SUPPLIED DATA section start

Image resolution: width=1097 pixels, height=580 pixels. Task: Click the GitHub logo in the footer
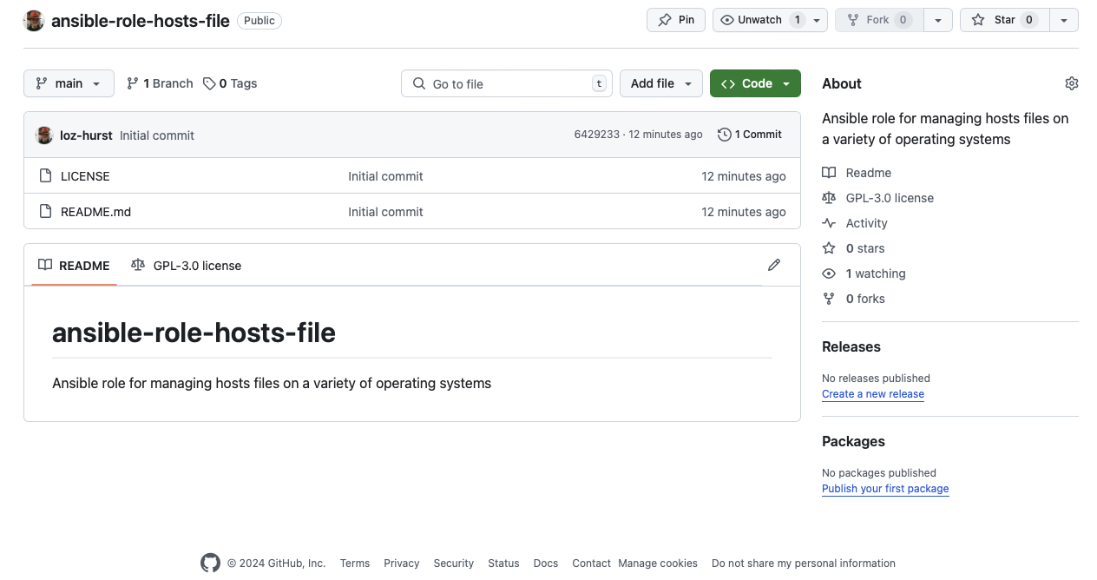210,563
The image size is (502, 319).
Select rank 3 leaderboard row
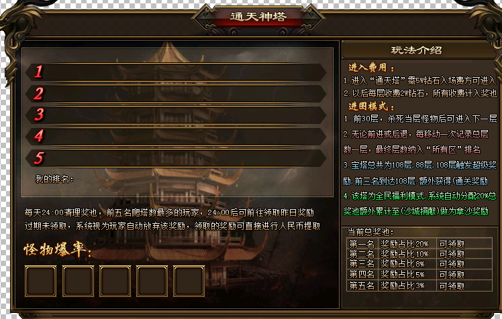pos(176,115)
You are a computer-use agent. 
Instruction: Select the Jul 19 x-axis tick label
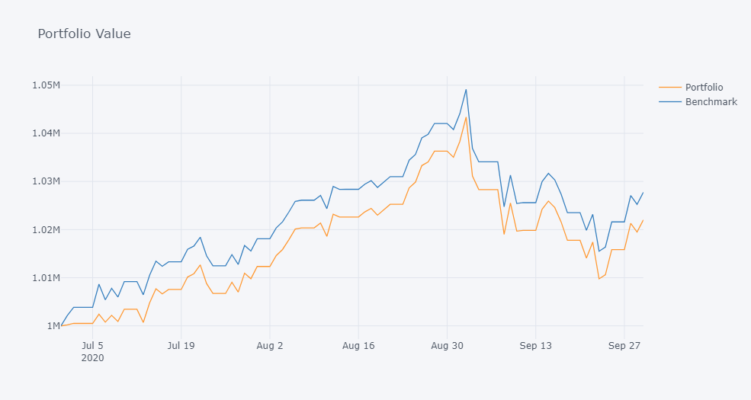pyautogui.click(x=181, y=345)
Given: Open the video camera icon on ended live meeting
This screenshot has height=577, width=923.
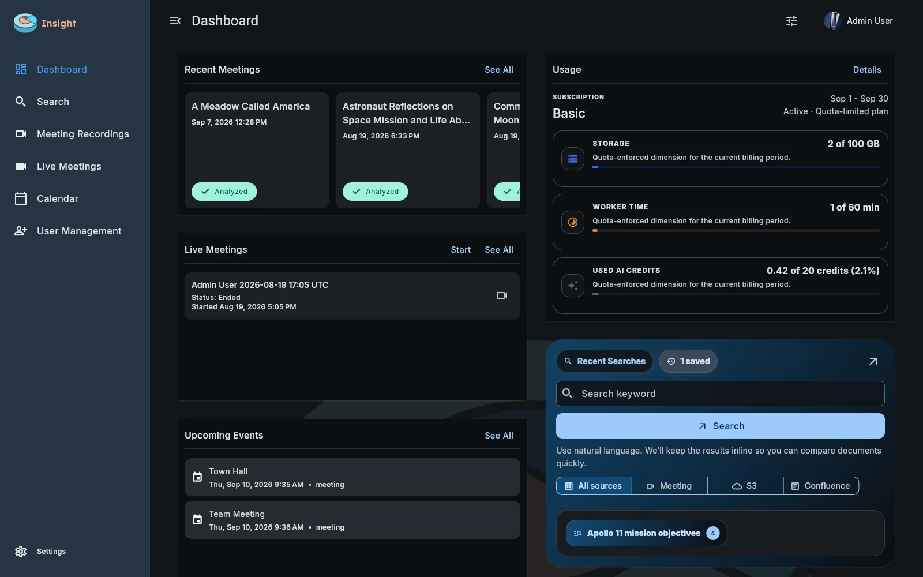Looking at the screenshot, I should click(502, 295).
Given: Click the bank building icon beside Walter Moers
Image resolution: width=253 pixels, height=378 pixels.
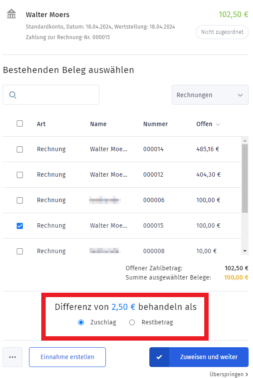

SUPPLIED DATA section end

- WHAT TO WORK ON
Copy out every line of the data where the word "icon" occurs.

- REPLY TO THE TASK
Given: Open the video camera icon on ended live meeting
Given: Click the bank building icon beside Walter Moers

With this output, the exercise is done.